Text block:

Important
tei-rdfa is currently in beta and welcomes feedback from early adopters.
A Python utility for extracting RDFa data from TEI-XML documents.
tei_rdfa()
is a dedicated function that extracts RDFa (Resource Description Framework in Attributes) data embedded in TEI (Text Encoding Initiative) XML documents and converts it into a standard RDF graph. The function handles native TEI namespace formatting through <prefixDef>
elements (//tei:encodingDesc/tei:listPrefixDef/tei:prefixDef
).1
The tei-rdfa utility is a streamlined extractor tool that prioritizes simplicity and TEI-specific functionality, being intended to enable TEI+RDFa parsing in the absence of namespace-prefix attribution through HTML5-style prefix
or XHTML/XML-style xmlns:
attributes. For other uses, the pyRdfa distiller/parser library, which comprehensively implements the full RDFa specification, will be preferable.

Written exercise A: Name every element in the XPath expression given in the tei-rdfa description, with its prefix.
Written exercise B: Rewrite the tei-rdfa description from "A Python utility" down to "will be preferable.", swapping each "utility" for "package".
Written exercise C: Pick up the tei-rdfa description after its final sentence and extend it.

Excerpted data:

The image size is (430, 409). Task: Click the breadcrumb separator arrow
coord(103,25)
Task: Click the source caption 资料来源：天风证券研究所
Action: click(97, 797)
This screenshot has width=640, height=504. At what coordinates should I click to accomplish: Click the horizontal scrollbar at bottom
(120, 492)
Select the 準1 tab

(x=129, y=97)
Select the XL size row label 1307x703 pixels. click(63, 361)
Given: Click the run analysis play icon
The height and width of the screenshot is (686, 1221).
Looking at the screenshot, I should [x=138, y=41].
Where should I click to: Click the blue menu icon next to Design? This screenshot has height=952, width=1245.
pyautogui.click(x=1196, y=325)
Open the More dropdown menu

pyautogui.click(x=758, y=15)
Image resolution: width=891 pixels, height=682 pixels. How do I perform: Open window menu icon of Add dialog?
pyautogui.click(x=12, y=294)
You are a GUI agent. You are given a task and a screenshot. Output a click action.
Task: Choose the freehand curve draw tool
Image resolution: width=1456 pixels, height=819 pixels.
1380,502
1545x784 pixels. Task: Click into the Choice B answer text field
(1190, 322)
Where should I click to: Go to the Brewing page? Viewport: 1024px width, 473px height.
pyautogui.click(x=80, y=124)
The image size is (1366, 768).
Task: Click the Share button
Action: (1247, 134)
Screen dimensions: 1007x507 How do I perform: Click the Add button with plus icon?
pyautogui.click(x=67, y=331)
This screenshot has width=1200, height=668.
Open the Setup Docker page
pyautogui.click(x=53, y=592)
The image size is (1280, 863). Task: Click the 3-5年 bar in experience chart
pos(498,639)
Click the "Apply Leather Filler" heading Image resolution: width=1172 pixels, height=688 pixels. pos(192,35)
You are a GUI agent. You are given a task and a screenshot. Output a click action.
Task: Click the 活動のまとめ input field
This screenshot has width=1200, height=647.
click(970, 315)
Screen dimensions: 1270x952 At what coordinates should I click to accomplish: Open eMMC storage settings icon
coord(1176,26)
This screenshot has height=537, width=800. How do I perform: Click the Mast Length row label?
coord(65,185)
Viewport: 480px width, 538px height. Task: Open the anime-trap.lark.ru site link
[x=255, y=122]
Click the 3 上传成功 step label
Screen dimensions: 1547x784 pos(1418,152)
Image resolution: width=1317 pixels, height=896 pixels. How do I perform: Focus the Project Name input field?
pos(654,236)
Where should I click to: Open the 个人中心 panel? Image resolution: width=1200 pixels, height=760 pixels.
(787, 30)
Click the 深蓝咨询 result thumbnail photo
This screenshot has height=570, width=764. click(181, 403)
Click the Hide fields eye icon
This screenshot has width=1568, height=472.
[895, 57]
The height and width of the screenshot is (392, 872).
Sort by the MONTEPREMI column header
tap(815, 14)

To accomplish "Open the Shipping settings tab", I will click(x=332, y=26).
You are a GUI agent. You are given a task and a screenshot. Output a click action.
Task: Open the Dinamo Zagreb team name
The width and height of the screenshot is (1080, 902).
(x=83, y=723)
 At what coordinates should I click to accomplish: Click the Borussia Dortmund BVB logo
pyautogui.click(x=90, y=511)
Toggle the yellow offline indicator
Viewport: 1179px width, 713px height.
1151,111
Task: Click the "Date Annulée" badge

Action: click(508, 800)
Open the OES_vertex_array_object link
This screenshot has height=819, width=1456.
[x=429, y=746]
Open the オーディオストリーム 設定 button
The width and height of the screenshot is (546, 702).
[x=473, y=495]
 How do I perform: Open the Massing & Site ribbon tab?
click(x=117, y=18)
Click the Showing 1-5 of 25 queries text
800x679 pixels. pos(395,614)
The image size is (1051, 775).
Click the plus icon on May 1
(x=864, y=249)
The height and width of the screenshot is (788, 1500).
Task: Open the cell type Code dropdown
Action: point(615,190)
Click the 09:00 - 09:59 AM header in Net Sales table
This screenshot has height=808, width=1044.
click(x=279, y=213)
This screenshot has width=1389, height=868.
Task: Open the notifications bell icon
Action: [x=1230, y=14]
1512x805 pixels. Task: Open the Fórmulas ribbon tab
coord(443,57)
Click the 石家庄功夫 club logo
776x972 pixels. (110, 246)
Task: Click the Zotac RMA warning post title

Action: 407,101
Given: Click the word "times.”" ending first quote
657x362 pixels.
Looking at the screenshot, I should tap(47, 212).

Written response A: tei:encodingDesc, tei:listPrefixDef, tei:prefixDef

Written response B:
A Python package for extracting RDFa data from TEI-XML documents.
tei_rdfa()
is a dedicated function that extracts RDFa (Resource Description Framework in Attributes) data embedded in TEI (Text Encoding Initiative) XML documents and converts it into a standard RDF graph. The function handles native TEI namespace formatting through <prefixDef>
elements (//tei:encodingDesc/tei:listPrefixDef/tei:prefixDef
).1
The tei-rdfa package is a streamlined extractor tool that prioritizes simplicity and TEI-specific functionality, being intended to enable TEI+RDFa parsing in the absence of namespace-prefix attribution through HTML5-style prefix
or XHTML/XML-style xmlns:
attributes. For other uses, the pyRdfa distiller/parser library, which comprehensively implements the full RDFa specification, will be preferable.

Written response C:
- Loads TEI-XML files from local paths or URLs
- Processes RDFa attributes
about
,typeof
,property
,rel
,rev
,resource
,content
- Extracts and resolves namespace prefixes from TEI-specific
<prefixDef>
elements - Generates RDF triples from embedded RDFa information
- Provides targeted extraction via XPath expressions
- Returns an RDFlib Graph object for further processing or serialization
- Implements robust error handling and informative error messages
- Offers verbose mode with detailed logging
xmlfile
(str): File path or URL to a TEI-XML file (must have.xml
or.tei
extension)xpath_expr
(str, optional): XPath expression to target specific elements for RDFa extraction; will otherwise target the XML root elementverbose
(bool, default=True): Controls logging output
The package includes several helper functions that handle specific aspects of RDFa extraction. It implements defensive programming practices with input validation and comprehensive error handling for common issues:
- Invalid file extensions
- Invalid XML syntax
- Invalid URLs or file paths
- Invalid XPath syntax
- Erroneous XPath queries
Error messages provide contextual information to facilitate debugging and resolution.
pip install tei-rdfa
from tei_rdfa import tei_rdfa
# Basic usage
graph = tei_rdfa('path/to/document.xml')
# With XPath to target specific elements
graph = tei_rdfa(
xmlfile='https://example.org/document.tei',
xpath_expr='//tei:person[2]',
verbose=True
)
# Process resulting graph
print(graph.serialize(format='turtle'))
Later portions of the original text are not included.